DIRECTION:
Please give these data lines as a Markdown table with the columns Row and Line, numbering each nonblank line and skipping blank ones; leave the pictures out.

INPUT FOR THIS TASK:
^^^^^^^^

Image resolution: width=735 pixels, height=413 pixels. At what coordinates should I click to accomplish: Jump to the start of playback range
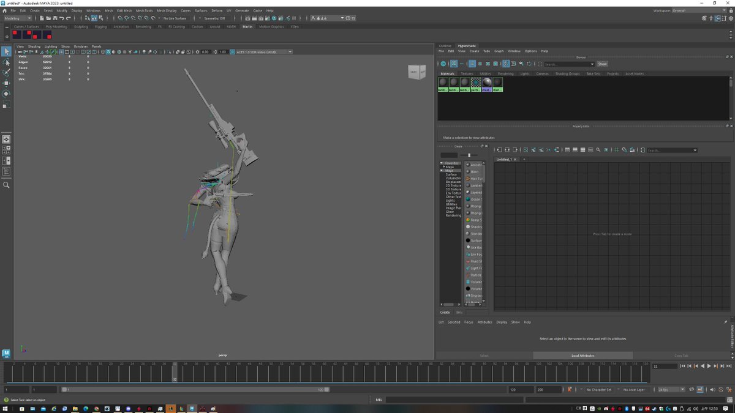coord(682,366)
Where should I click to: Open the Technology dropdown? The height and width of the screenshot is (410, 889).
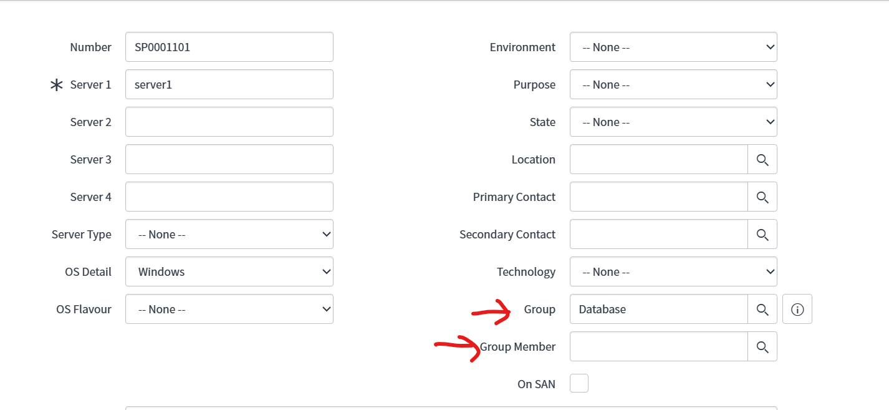[673, 271]
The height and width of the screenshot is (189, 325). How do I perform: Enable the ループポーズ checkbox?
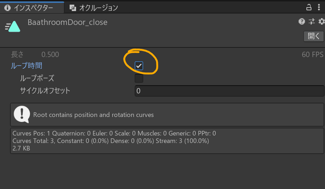[x=139, y=78]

^^^^^^^^

SOLUTION TO THIS EXERCISE:
| Row | Line |
|---|---|
| 1 | Image resolution: width=735 pixels, height=413 pixels. At what coordinates should I click to accomplish: Jump to the start of playback range |
| 2 | coord(682,366) |
| 3 | Where should I click to: Open the Technology dropdown? The height and width of the screenshot is (410, 889). |
| 4 | [673, 271] |
| 5 | The height and width of the screenshot is (189, 325). How do I perform: Enable the ループポーズ checkbox? |
| 6 | [x=139, y=78] |